A história combina realismo e fantasia, contando com o apoio da paisagem do litoral do Maranhão. O personagem central é Antão Cristório (Jackson Costa), um pescador que desde pequeno aprendeu a conhecer o mar e suas armadilhas. Há alguns anos, perdeu seu filho Jerumenho, vítima da vingança de um marido traído.
O pescador agora está sem perspectiva de futuro. Ele tinha intenção de que seu filho assumisse o seu posto tanto na pesca quando como conhecedor dos segredos do mar. Sem se preocupar mais com o futuro, Antão passa a viver de seu passado.

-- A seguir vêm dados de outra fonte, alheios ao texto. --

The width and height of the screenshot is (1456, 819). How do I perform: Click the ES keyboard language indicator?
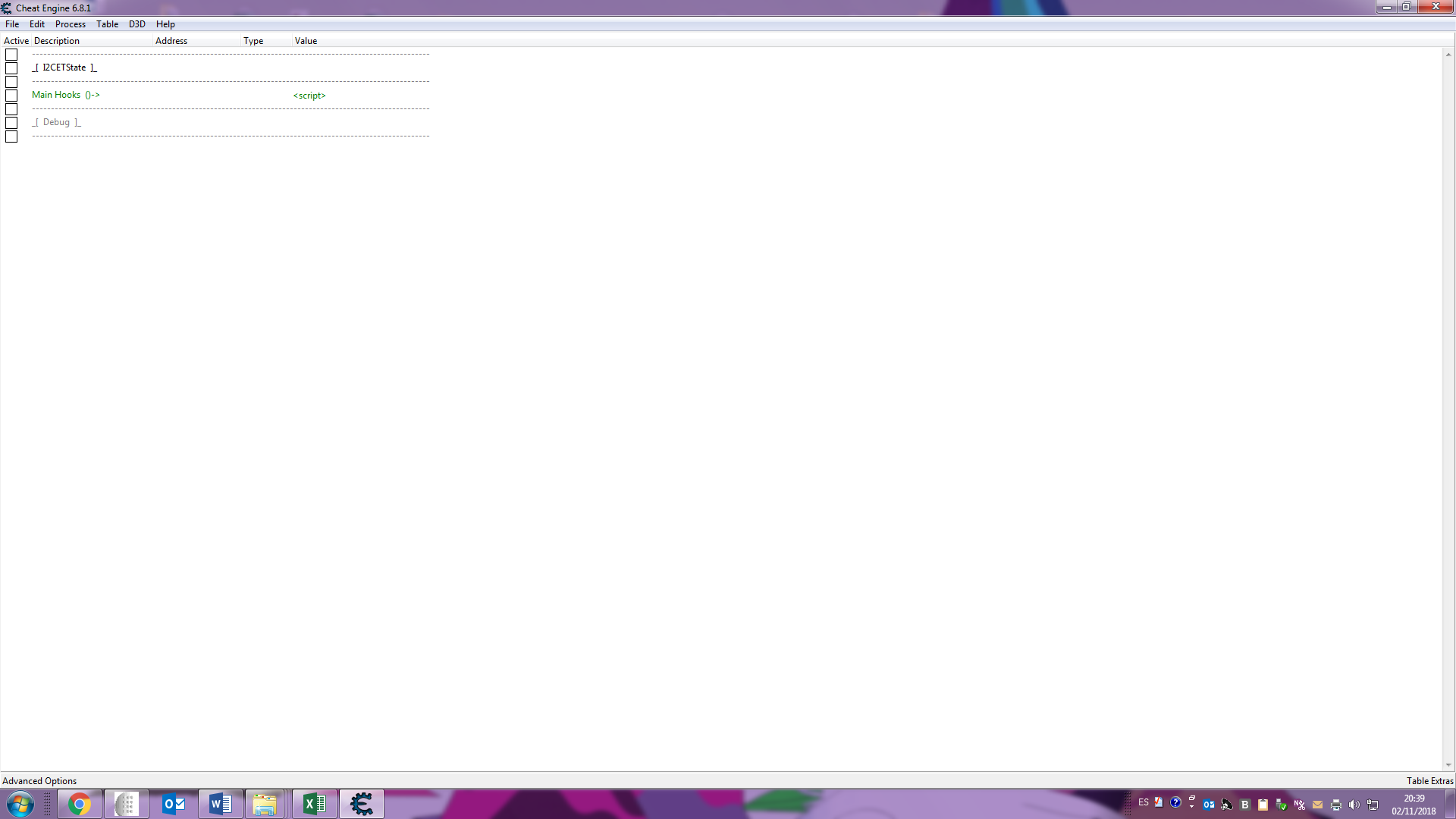[1143, 803]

Recordando suas experiências no mar, ele pensa nas pescarias, nas lendas sobre navios fantasmas e assombrações, que sempre o fascinaram. Tudo isso torna-se a fuga do pescador de seu cotidiano infeliz.
O primeiro grande amor do personagem foi raptada, segundo se acredita, por piocos, entidades míticas que moram nos mangues. Segundo a crença local, eles seqüestrariam virgens e as devolveriam depois de se tornarem mulheres. Antão passa a perseguir esses seres obsessivamente para vingar a sua amada.

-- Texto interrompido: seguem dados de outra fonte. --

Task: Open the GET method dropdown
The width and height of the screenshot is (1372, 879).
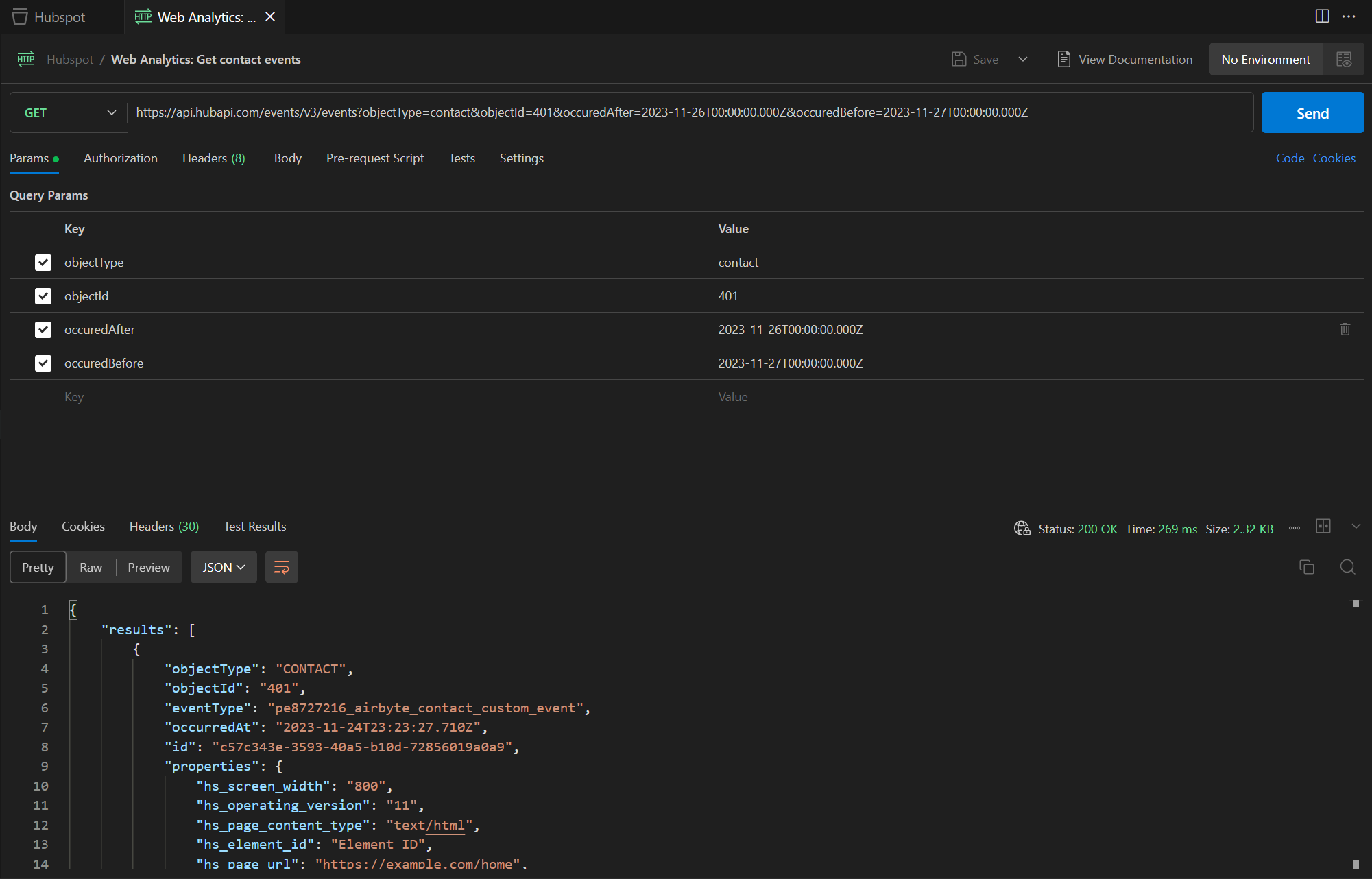Action: [x=69, y=113]
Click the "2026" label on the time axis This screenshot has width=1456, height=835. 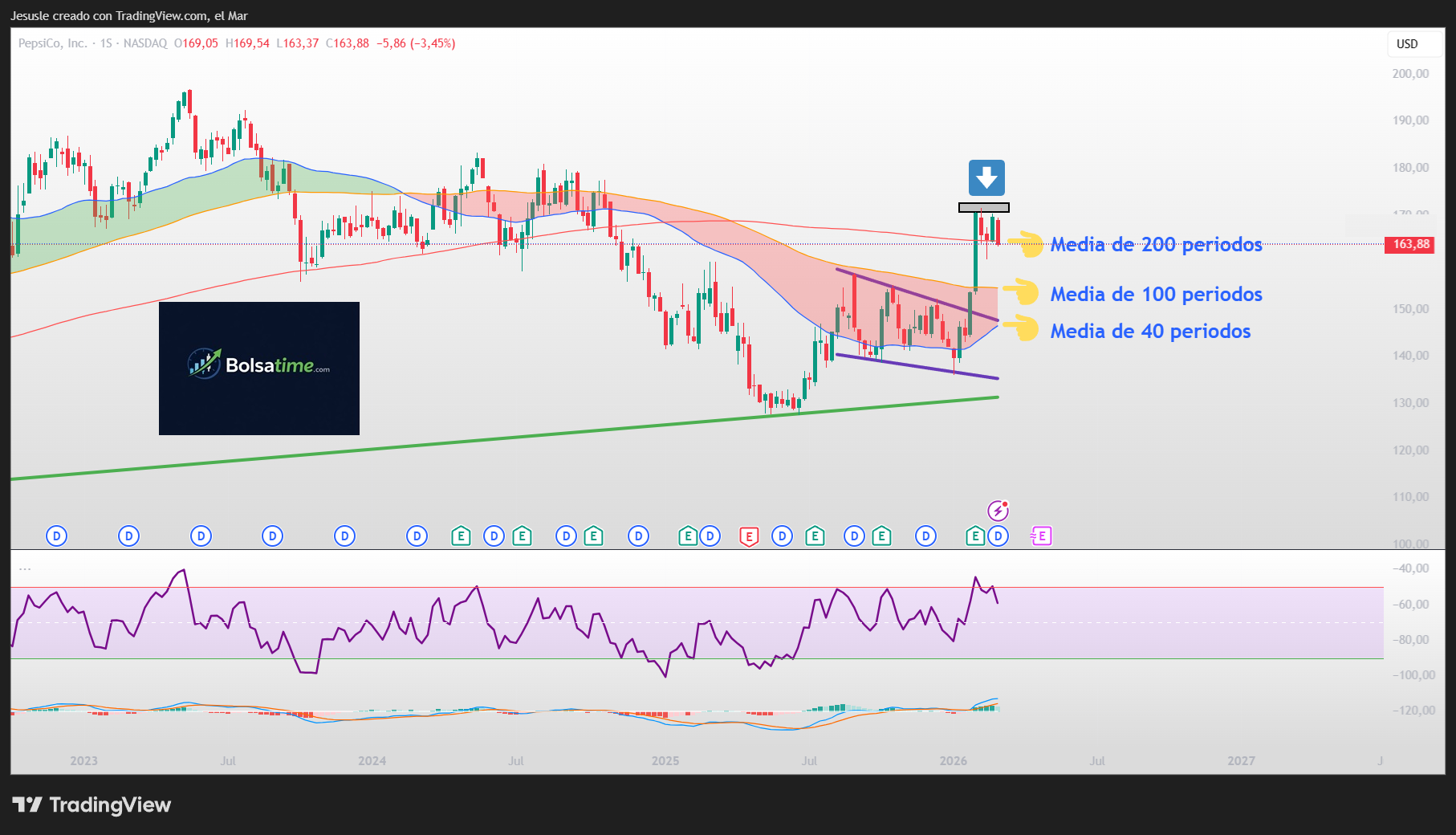click(955, 760)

Tempos mais tarde, o pescador se casa com Camborina (Daniela Escobar), depois de roubá-la da casa dos pais. Junto com ela, leva também a irmã da moça, Germana (Regiane). As duas são muito diferentes. Enquanto uma é forte e decidida, a outra é frágil. No entanto, combinam numa coisa: passam a dividir o mesmo homem.
O Dono do Mar tem como pano de fundo a cultura maranhense. Para recriar suas tradições, o filme contou com consultoria de Zelinda Lima, uma pesquisadora especialista no assunto. Já a trilha sonora foi composta pelo renomado músico de vanguarda Gilberto Mendes.